Потому и кружил, как коршун, избравший опасную добычу, и так и этак присматривался, высчитывал, выкраивал.
Давно подучил Евхима, чтобы познакомился ближе, втерся в приятели к Криворотому, сам, можно сказать, почти что влез в компанию. Уже трижды Криворотый заходил, пробовал крепость его, глушаковской, самогонки, повеселев, дружески хлопал Евхима по плечу, да и с ним, со старым Глушаком, держался будто со своим человеком. Даже спьяну обнял один раз. Обмолотили ему ни за что рожь - таскали молотилку черт знает куда, через такую погибель, по трясине, можно сказать. И сала торбу жене сунули. Он сам, правда, сделал вид, будто и знать не знает, но ведь быть не может, чтобы женщина утерпела, не сказала...
И все-таки твердой уверенности в его поддержке нет. И не только уверенности нет, но и черт его знает - что он потом может выкинуть! Даже как подойти к нему, как намекнуть, закинуть слово, и то думать-гадать надо. Старику вспомнилось, как Криворотый, пьяный в дым, хвастался Евхиму: "Ты, Глушак, ке думай, что если я пью, то и разум пропиваю!
В жизни такого не было, чтоб я пропивал голову из-за этой паскуды! Не было! Я, Глушак, пью, пью, а сам все время кумекаю - что к чему! Все время! Не теряю разума! На моей работе разум терять нельзя! Мне не то что другому: выпил, ну и въшил себе, можешь хоть под забором валяться! Я человек выбранный, власть. Голову должен держать прямо и чувствовать все время, что к чему! - Криворотый потянул Евхима за рубашку, приблизил к нему красное лицо. - Я вот сижу с тобой тут, Глушак, пью, и ты мне товарищ, первый товарищ! А когда я на работе, ты мне - все равно что незнакомый! Я тебя - знать не знаю, ты мне такой самый, как всякий другой! Что ты, Глушак, что другой - мне все равно!
Ибо я - выбранный, власть, а власть советская ко всем ровная! Это не то, что при царе было: теперь - что богатый, что бедный, что брат, что сват - все одинаковые! И я ко всем одинаковый, ко всем - по закону!.."
И действительно, слышал от людей старый Глушак ни свату, ни брату никакого облегчения Криворотый не давал.
Это и беспокоило старика, сдерживало стремление добиваться поддержки от недоступного знакомого. Но выбора нет, идти больше не к кому. А тут надежда хоть и неопределенная, но жила, звала попробовать. Чувствовал душой, что самому нечего соваться к Криворотому. Если и можно чегонибудь добиться, то только с помощью Евхима, попросту, по-приятельски.
Потому и не ложился, ждал сына.
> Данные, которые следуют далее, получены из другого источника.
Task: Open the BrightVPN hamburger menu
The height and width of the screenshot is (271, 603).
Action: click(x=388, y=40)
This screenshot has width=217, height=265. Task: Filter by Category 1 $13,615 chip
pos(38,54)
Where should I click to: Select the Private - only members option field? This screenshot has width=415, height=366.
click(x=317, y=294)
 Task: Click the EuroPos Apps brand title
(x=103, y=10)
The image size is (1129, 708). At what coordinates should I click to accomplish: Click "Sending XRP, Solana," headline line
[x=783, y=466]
Когда Евхим, проголодавшийся, набросился на хлеб, на холодный борщ, просипел:
- Ты приглашал Криворотого на свадьбу?
Евхим, жуя, процедил.
- Нет.
- Так, может, завтра сходил бы, сказал...
- Успею. Завтра или послезавтра - все равно!
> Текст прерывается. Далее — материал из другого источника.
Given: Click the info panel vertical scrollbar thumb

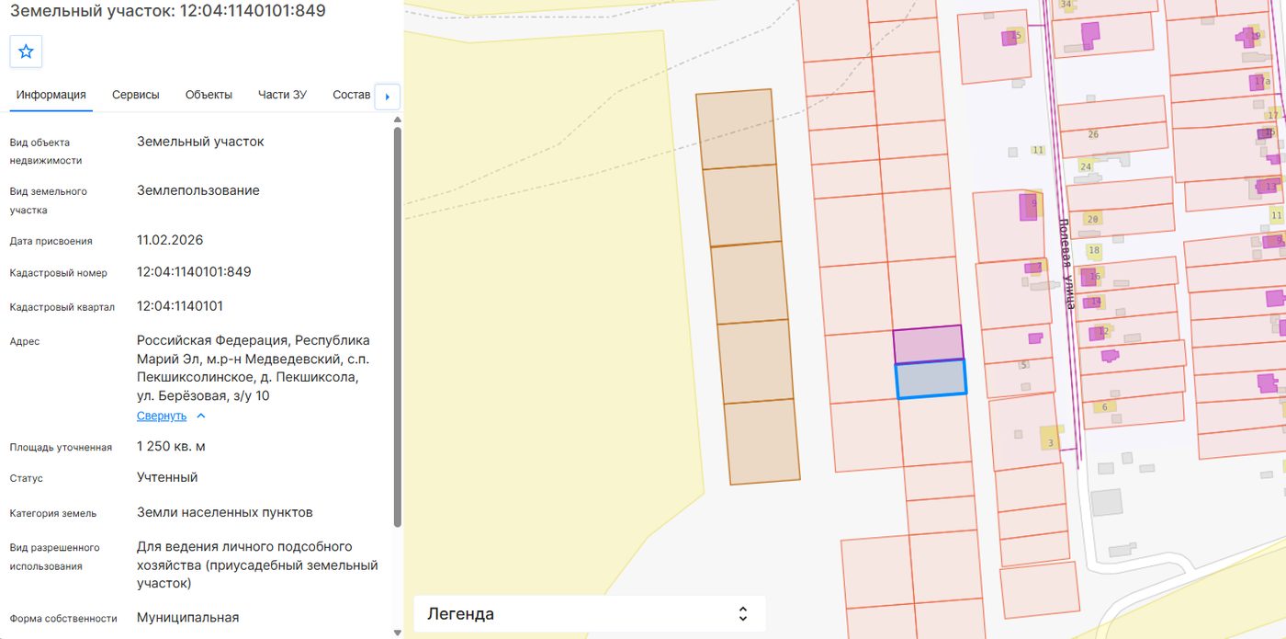Looking at the screenshot, I should tap(398, 326).
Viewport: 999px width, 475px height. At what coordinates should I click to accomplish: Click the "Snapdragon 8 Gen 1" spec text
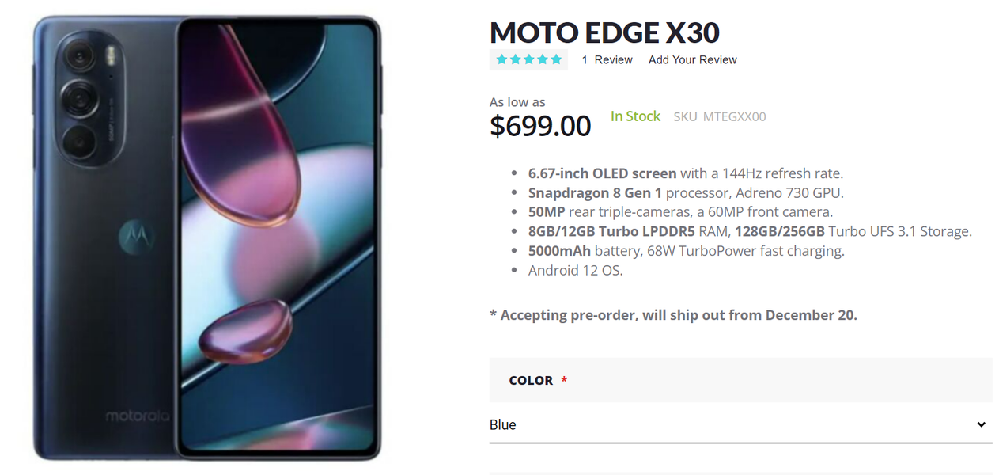[x=595, y=192]
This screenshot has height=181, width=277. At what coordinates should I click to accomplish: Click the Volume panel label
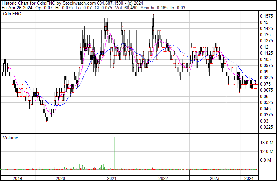click(x=10, y=138)
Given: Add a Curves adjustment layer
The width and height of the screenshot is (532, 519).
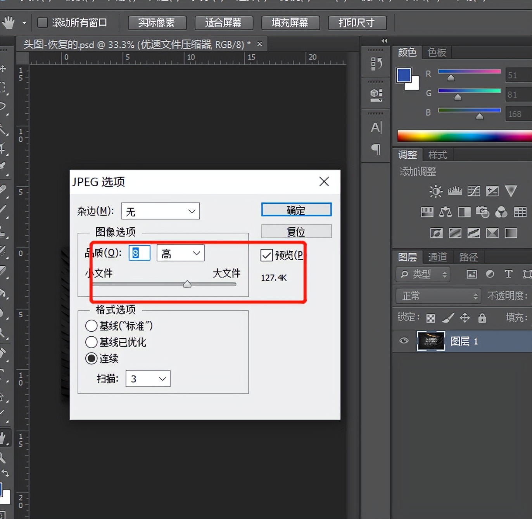Looking at the screenshot, I should coord(473,191).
- Лучше завтра. - Старик помолчал, прежде чем приступить к главному. Когда будешь говорить, то, может, забросил бы слово о земле.
Евхим не ответил, жевал по-прежнему, но старик чувствовал, что слов его не пропустил мимо, думает.
- Скажи ему, как. и что. про обмер и что, слышно, обрезать хотят. И выведай, не помог ли бы он...
- Черта лысого добьешься у него.
- Все равно попробовать надо. А то ведь от этой рябой заразы спасения никакого. Съест, если молчать будем!
- Всего не съест. Укусить, может, укусит, а там - подавится.
- Может, и съест! У этого зубы здоровые и пасть широкая.